__EXERCISE DIRECTIONS__: Could you please retype all of the records exactly, skipping any pictures?

__MATERIAL FOR THIS TASK__:

########

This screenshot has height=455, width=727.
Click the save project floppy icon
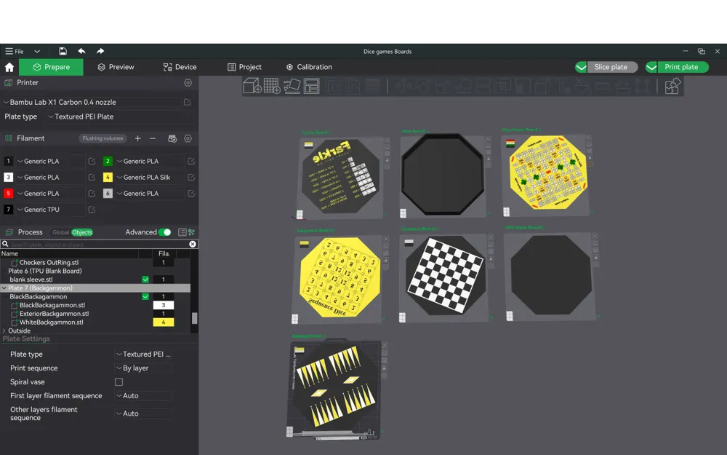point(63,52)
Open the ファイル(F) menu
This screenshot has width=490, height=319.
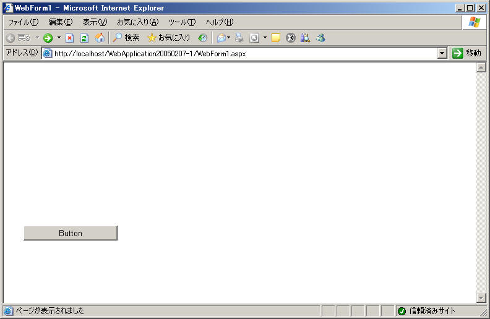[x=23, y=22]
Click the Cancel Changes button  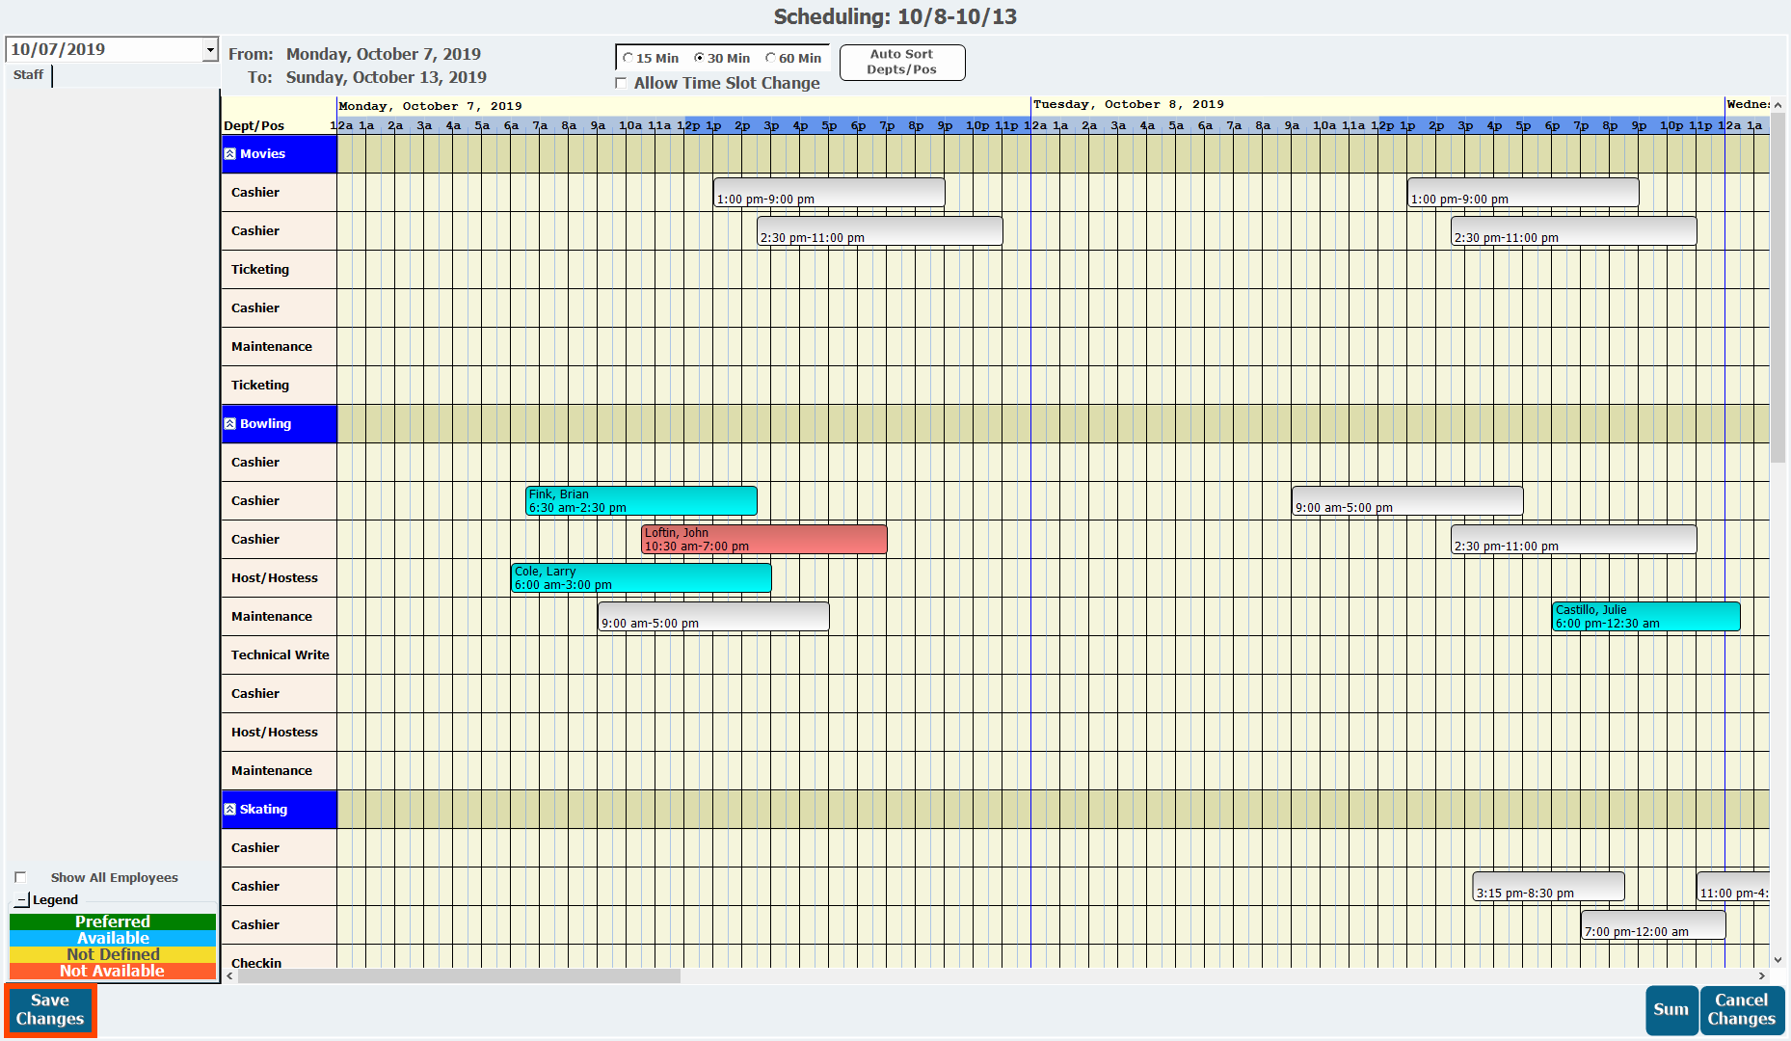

########

__FINISHED TASK__:
This screenshot has height=455, width=727.
Click the save project floppy icon
point(63,52)
Open the ファイル(F) menu
This screenshot has width=490, height=319.
[x=23, y=22]
Click the Cancel Changes button  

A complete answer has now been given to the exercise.